こっそり観察していると、フレデリカは略式のお祈りを済ませた後、どことなく嬉しそうな様子で、スープに真っ先に手をつける。
食事が大方無くなったところで、夕食のほとんどを作ったエリックが、やっと解決の目途がついたと皆に報告した。

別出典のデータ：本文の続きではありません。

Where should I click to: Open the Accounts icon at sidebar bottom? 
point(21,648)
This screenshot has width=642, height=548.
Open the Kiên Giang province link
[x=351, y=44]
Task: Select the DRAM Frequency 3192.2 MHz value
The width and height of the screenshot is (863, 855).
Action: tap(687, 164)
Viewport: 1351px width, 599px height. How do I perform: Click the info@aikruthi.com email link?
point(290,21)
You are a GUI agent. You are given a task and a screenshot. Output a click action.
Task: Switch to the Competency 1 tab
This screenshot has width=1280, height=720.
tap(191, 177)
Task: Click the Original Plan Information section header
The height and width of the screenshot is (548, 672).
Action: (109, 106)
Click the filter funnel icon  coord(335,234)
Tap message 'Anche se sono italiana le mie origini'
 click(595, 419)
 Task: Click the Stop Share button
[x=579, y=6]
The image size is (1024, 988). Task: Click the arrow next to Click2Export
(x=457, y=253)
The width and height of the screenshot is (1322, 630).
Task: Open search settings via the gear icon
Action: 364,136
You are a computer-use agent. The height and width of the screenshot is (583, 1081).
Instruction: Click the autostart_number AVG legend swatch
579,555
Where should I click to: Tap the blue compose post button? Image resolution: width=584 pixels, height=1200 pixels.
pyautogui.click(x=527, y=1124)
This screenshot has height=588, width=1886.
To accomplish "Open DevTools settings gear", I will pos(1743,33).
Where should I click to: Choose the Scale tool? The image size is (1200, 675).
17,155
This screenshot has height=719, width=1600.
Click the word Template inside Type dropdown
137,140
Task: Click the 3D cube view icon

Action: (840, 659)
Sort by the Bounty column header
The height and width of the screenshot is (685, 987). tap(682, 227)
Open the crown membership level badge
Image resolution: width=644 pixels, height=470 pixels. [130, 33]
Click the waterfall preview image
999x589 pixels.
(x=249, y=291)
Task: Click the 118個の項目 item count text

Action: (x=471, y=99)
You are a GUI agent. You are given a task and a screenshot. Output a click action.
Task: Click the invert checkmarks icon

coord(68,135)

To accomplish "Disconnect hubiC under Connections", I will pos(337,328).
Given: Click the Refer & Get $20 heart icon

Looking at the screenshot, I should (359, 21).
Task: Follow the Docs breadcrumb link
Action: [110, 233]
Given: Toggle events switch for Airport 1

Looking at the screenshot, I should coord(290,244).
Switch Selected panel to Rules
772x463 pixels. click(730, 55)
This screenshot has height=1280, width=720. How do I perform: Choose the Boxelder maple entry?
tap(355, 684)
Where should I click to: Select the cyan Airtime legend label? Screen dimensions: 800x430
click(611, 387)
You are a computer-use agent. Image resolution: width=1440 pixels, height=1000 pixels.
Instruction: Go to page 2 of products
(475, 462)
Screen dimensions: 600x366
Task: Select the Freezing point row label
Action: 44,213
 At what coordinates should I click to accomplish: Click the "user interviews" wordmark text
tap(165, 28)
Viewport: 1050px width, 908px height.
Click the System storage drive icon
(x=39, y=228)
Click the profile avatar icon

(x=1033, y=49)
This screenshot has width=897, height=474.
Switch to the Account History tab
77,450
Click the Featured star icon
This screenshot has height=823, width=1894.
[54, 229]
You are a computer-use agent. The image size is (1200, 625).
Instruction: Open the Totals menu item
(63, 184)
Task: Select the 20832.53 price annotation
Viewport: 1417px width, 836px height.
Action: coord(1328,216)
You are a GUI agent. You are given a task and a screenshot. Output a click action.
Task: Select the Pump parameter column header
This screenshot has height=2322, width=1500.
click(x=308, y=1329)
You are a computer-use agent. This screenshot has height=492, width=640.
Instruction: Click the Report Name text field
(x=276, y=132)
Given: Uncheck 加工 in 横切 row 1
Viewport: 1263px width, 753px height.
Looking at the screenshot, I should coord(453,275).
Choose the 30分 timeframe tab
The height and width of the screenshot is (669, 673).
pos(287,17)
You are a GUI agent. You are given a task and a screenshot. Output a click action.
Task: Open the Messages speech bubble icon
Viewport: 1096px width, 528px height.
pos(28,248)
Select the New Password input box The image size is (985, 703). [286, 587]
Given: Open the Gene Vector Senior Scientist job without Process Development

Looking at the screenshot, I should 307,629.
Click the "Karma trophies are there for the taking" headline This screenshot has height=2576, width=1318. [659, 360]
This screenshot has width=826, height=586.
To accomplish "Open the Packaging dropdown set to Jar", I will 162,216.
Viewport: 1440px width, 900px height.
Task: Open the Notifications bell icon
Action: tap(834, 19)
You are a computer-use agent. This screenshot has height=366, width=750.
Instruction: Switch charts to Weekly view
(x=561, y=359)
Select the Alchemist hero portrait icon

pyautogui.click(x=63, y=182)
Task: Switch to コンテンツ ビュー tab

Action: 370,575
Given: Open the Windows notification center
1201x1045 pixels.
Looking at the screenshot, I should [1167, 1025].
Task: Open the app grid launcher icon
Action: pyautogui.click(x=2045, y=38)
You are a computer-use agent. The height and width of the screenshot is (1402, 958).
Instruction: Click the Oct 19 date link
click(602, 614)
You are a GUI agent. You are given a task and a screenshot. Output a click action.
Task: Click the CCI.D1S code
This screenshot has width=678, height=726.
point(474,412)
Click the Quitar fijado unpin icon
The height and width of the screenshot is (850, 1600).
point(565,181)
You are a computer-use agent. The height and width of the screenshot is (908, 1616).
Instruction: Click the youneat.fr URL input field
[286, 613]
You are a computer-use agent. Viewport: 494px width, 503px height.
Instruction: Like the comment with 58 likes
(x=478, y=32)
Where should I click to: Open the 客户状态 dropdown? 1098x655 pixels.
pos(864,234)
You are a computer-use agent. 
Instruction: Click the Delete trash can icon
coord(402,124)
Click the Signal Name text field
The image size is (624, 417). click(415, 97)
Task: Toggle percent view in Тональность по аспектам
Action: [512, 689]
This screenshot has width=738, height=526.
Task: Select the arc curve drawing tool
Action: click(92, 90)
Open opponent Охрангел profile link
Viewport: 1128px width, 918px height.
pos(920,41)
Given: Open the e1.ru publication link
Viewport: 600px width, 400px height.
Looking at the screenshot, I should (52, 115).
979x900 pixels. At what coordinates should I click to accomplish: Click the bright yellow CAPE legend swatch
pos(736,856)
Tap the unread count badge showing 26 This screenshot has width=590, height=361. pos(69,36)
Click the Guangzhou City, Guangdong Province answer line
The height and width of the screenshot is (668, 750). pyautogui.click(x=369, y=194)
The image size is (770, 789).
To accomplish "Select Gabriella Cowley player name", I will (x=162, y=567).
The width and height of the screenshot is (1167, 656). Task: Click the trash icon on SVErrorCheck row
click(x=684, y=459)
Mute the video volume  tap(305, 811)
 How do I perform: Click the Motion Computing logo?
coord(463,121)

「ここへ来て、五日。なんとか情報を集めてみたんだが……領主館のまわりの様子や、使用人、私兵の数からして、やはり動く時は一人じゃきつい」
「それで、どうするんじゃ?」
「あ、じゃああたしが一緒に」
「フレディは、いい。イシュー、すまないが手を貸してくれ」
バッサリはねのけてユークがイシューを向く。
「む……あんまり役に立ちそうにないがな……。何をするんじゃ?」
「館へ忍び込むときの見張り役を頼みたい。壁を越えるまでの短いあいだ、巡回している兵の目をごまかしてくれ。それから……中へ入ったらタイミングを見て、騒ぎを起こしてほしい」
「……わかった」
緊張した様子のイシューの横で、その二人の会話をつまらなそうに眺めていたフレデリカが、席を立つ。
「あれ?フレデリカさん、終わりですか」
「ん〜、ごめん。もう上に行く」
まだエリックさんに怒っているのかと、ナタリーは心配になった。
「フレデリカ」
イシューが厳しい表情をする。
ごまかすように笑い、ひらひらと手を振って、彼女はそのまま部屋を出て二階へ上がっていく。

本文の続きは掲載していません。